Saved data entries
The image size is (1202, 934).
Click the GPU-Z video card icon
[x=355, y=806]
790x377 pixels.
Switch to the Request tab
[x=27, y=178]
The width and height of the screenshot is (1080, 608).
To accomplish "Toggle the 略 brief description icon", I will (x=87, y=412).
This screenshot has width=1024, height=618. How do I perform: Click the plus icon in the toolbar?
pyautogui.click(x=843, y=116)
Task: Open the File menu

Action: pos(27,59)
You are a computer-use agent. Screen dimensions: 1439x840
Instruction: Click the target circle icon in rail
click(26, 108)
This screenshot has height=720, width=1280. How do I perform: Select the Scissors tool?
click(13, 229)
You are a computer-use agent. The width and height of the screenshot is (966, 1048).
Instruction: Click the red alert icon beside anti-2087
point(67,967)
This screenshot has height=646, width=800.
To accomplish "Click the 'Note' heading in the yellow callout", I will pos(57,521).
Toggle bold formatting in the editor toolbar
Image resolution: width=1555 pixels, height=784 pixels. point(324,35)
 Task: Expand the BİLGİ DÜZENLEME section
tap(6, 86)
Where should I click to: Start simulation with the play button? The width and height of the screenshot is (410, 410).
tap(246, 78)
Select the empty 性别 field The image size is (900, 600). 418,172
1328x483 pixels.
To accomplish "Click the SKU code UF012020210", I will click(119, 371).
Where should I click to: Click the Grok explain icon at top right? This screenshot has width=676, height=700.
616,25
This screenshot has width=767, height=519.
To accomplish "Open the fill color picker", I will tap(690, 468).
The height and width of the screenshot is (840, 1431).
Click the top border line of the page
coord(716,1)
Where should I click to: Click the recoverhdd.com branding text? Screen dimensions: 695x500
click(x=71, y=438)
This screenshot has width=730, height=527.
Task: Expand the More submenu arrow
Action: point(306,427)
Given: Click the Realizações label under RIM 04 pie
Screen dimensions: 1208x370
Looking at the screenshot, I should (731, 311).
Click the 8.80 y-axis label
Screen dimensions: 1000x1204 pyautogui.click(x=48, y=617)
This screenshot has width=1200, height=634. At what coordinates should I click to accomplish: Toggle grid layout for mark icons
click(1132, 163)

**About this exercise:** Would you write down every record again, exactly?

**Finished exercise:**
The image size is (1202, 934).
Click the GPU-Z video card icon
[x=355, y=806]
790x377 pixels.
Switch to the Request tab
[x=27, y=178]
The width and height of the screenshot is (1080, 608).
To accomplish "Toggle the 略 brief description icon", I will (x=87, y=412).
This screenshot has width=1024, height=618. How do I perform: Click the plus icon in the toolbar?
pyautogui.click(x=843, y=116)
Task: Open the File menu

Action: pos(27,59)
You are a computer-use agent. Screen dimensions: 1439x840
Instruction: Click the target circle icon in rail
click(26, 108)
This screenshot has height=720, width=1280. How do I perform: Select the Scissors tool?
click(13, 229)
You are a computer-use agent. The width and height of the screenshot is (966, 1048).
Instruction: Click the red alert icon beside anti-2087
point(67,967)
This screenshot has height=646, width=800.
To accomplish "Click the 'Note' heading in the yellow callout", I will pos(57,521).
Toggle bold formatting in the editor toolbar
Image resolution: width=1555 pixels, height=784 pixels. point(324,35)
 Task: Expand the BİLGİ DÜZENLEME section
tap(6, 86)
Where should I click to: Start simulation with the play button? The width and height of the screenshot is (410, 410).
tap(246, 78)
Select the empty 性别 field The image size is (900, 600). 418,172
1328x483 pixels.
To accomplish "Click the SKU code UF012020210", I will click(119, 371).
Where should I click to: Click the Grok explain icon at top right? This screenshot has width=676, height=700.
616,25
This screenshot has width=767, height=519.
To accomplish "Open the fill color picker", I will tap(690, 468).
The height and width of the screenshot is (840, 1431).
Click the top border line of the page
coord(716,1)
Where should I click to: Click the recoverhdd.com branding text? Screen dimensions: 695x500
click(x=71, y=438)
This screenshot has width=730, height=527.
Task: Expand the More submenu arrow
Action: point(306,427)
Given: Click the Realizações label under RIM 04 pie
Screen dimensions: 1208x370
Looking at the screenshot, I should (731, 311).
Click the 8.80 y-axis label
Screen dimensions: 1000x1204 pyautogui.click(x=48, y=617)
This screenshot has width=1200, height=634. At what coordinates should I click to accomplish: Toggle grid layout for mark icons
click(1132, 163)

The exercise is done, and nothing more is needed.